Perhaps the most visible change for consumers is the complete rebuild of Siri. The voice assistant, long criticized as lagging behind Amazon's Alexa and Google Assistant, has been rearchitected around a persistent memory system that maintains context across conversations, devices, and even time. Siri now remembers that you prefer aisle seats on flights, that your daughter is allergic to peanuts, and that you typically call your mother on Sunday evenings.

During the demonstration, Federighi asked Siri to "book a restaurant for my anniversary." Without further prompting, Siri identified that his anniversary is June 22, cross-referenced his wife's dietary preferences from previous restaurant bookings, filtered for restaurants with availability on that date, and presented three options within a 15-minute drive of his home. The entire interaction took eight seconds.

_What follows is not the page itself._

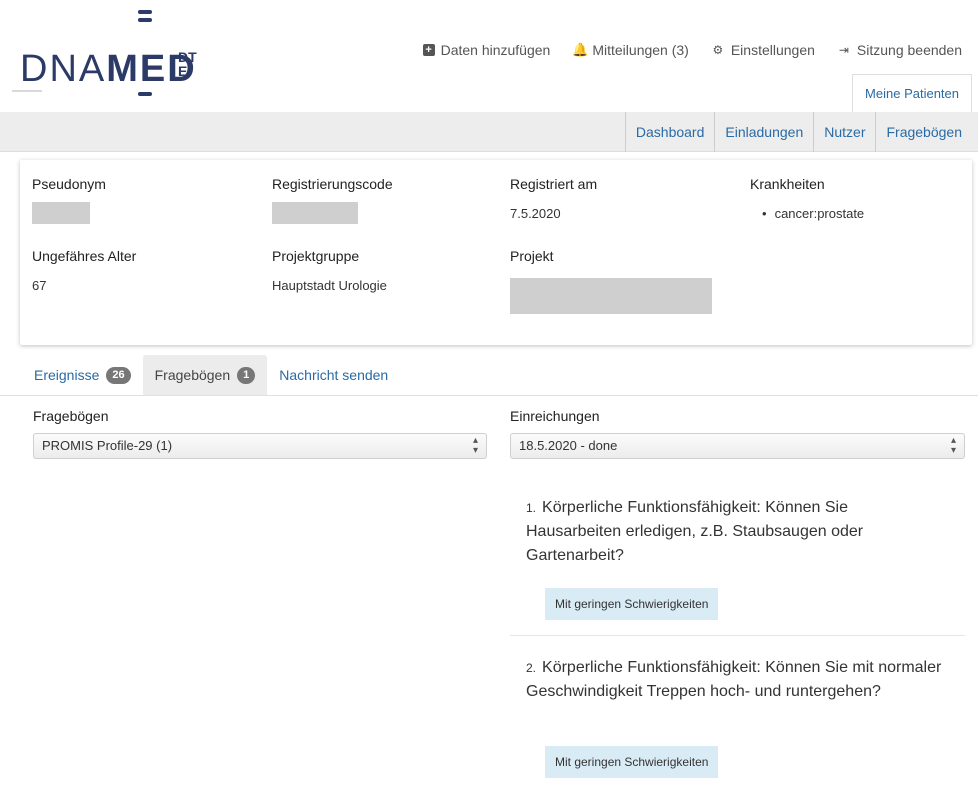 The height and width of the screenshot is (801, 978). I want to click on submissions-label: Einreichungen, so click(555, 416).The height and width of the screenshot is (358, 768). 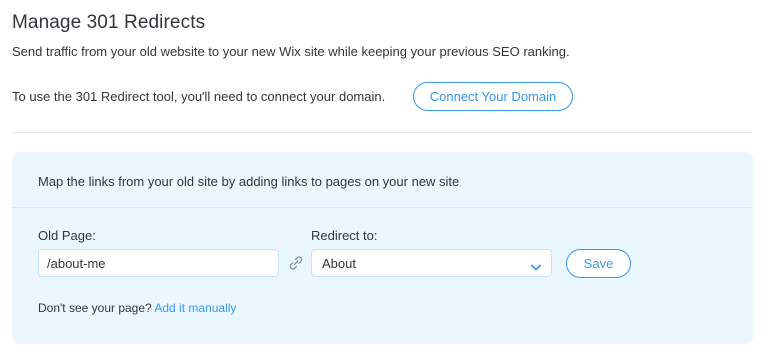 What do you see at coordinates (536, 265) in the screenshot?
I see `chevron-down-icon` at bounding box center [536, 265].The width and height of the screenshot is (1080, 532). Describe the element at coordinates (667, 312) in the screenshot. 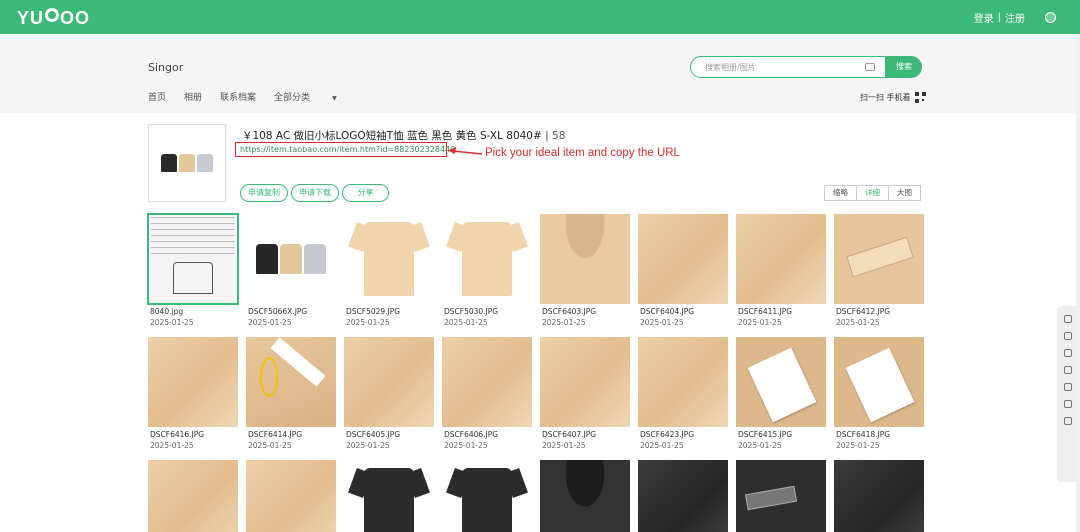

"Siri has gone from a voice-activated search box to a genuine personal assistant," said Gene Munster, managing partner at Deepwater Asset Management. "The gap between Apple and its competitors in natural language understanding just collapsed."

The Google Partnership Nobody Predicted

In a move that stunned the technology industry, Cook revealed that Apple had signed a multi-year agreement with Google to integrate Gemini models as a fallback option when on-device processing is insufficient. The partnership, negotiated in secret over 14 months, means that iPhone users will be able to access Google's most advanced AI capabilities directly through Apple's interface, with Apple handling the billing and user experience layer.

"We compete fiercely with Google in many areas," Cook said. "But when it comes to serving our users with the best possible AI, we do not let corporate rivalry stand in the way." The deal reportedly involves a revenue-sharing arrangement where Apple keeps 70% of subscription revenue from Gemini-powered features on iOS, with Google receiving the remainder.

Developer Tools and Market Reaction

For the 6,000 developers attending in person and the 12 million watching online, Apple introduced Xcode AI, a coding assistant that understands entire codebases rather than just the current file. During a live coding session, an Apple engineer used natural language to instruct Xcode AI to "refactor this networking layer to use async/await," and the system modified 47 files across three modules in under 30 seconds, preserving all existing tests.

Wall Street responded cautiously. Apple's stock rose 1.8% during the keynote but gave back half those gains by the market close, as analysts debated whether the AI features would drive the upgrade cycle that Apple needs to reverse three consecutive quarters of declining iPhone revenue. "The technology is impressive," wrote Erik Woodring of Morgan Stanley in a note to clients. "But consumers have shown they will keep their phones for four or five years if the improvements are incremental. These need to feel revolutionary at the retail level."

Apple Intelligence 2.0 will ship with iOS 19, macOS 16, and iPadOS 19 this September, with a public beta beginning in July. The features require an iPhone 17 Pro or later, an iPad with M3 or later, or a Mac with M4 or later, meaning the full experience will initially be available to fewer than 15% of Apple's installed base.